What’s more, the lowest 20 per cent of income earners – around 650 million workers – earn less than 1 per cent of global labour income, a figure that has hardly changed in 13 years.

The new dataset shows that overall global labour income inequality has fallen since 2004. However, this is not due to reductions in inequality within countries – at the national level, pay inequality is actually increasing. Rather, it is because of increasing prosperity in large emerging economies, namely China and India. Overall, the findings say, income inequality remains pervasive in the world of work.

The Labour Income Share and Distribution dataset , developed by the ILO Department of Statistics, contains data from 189 countries and is drawn from the world’s largest collection of harmonized labour force survey data. It offers two new indicators for major trends in the world of work, at national, regional and global levels. One provides the first internationally comparable figures of the share of GDP that goes to workers – rather than capital – through wages and earnings. The second looks at how labour income is distributed.

The Key Findings  show that, globally, the share of national income going to workers is falling, from 53.7 per cent in 2004 to 51.4 per cent in 2017.

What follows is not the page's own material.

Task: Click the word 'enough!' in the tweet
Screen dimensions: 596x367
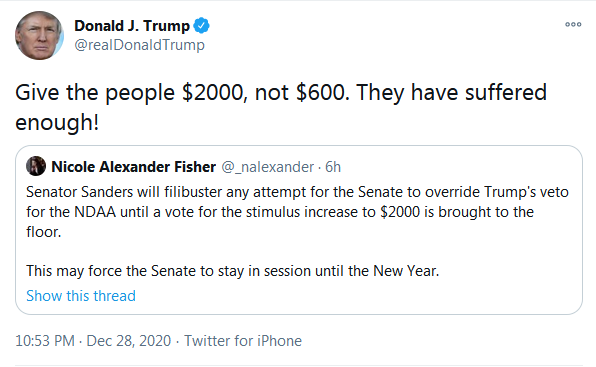Action: pos(57,123)
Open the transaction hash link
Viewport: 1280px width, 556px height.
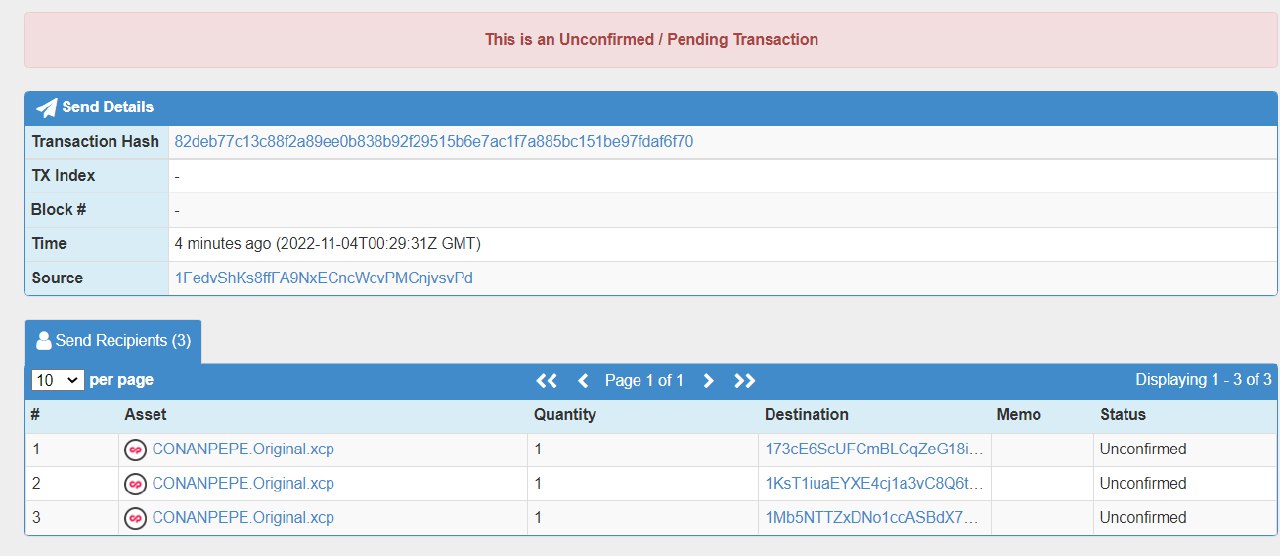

Looking at the average pay distribution across countries, it finds that the share going to the middle class (the middle 60 per cent of workers) declined between 2004 and 2017, from 44.8 per cent to 43 per cent. At the same time, the share earned by the top 20 per cent of earners increased, from 51.3 per cent to 53.5 per cent. Countries where these top earners saw their share of national pay rise by at least one percentage point include Germany, Indonesia, Italy, Pakistan, the United Kingdom and the United States.

“The data show that in relative terms, increases in the top labour incomes are associated with losses for everyone else, with both middle class and lower-income workers seeing their share of income decline,” said Steven Kapsos, Head of the ILO’s Data Production and Analysis Unit. “However, when the labour income shares of the middle or lower income workers increase, the gains tend to be widespread, favouring everyone except the top earners.”

Poorer countries tend to have much higher levels of pay inequality, something that exacerbates the hardships of vulnerable populations. In Sub-Saharan Africa, the bottom 50 per cent of workers earn only 3.3 per cent of labour income, compared to the European Union, where the same group receives 22.9 per cent of the total income paid to workers.

Roger Gomis, Economist in the ILO Department of Statistics, said: “The majority of the global workforce endures strikingly low pay and for many having a job does not mean having enough to live on. The average pay of the bottom half of the world’s workers is just 198 dollars per month and the poorest 10 per cent would need to work more than three centuries to earn the same as the richest 10 per cent do in one year.”

The release of the new dataset follows a recommendation in the report of the ILO Global Commission on the Future of Work , which highlighted the need for new indicators to more accurately track progress on well-being, environmental sustainability, equality and a human-centred development agenda. The new dataset will also be used to monitor progress towards the United Nations’ Sustainable Development Goals  (SDGs).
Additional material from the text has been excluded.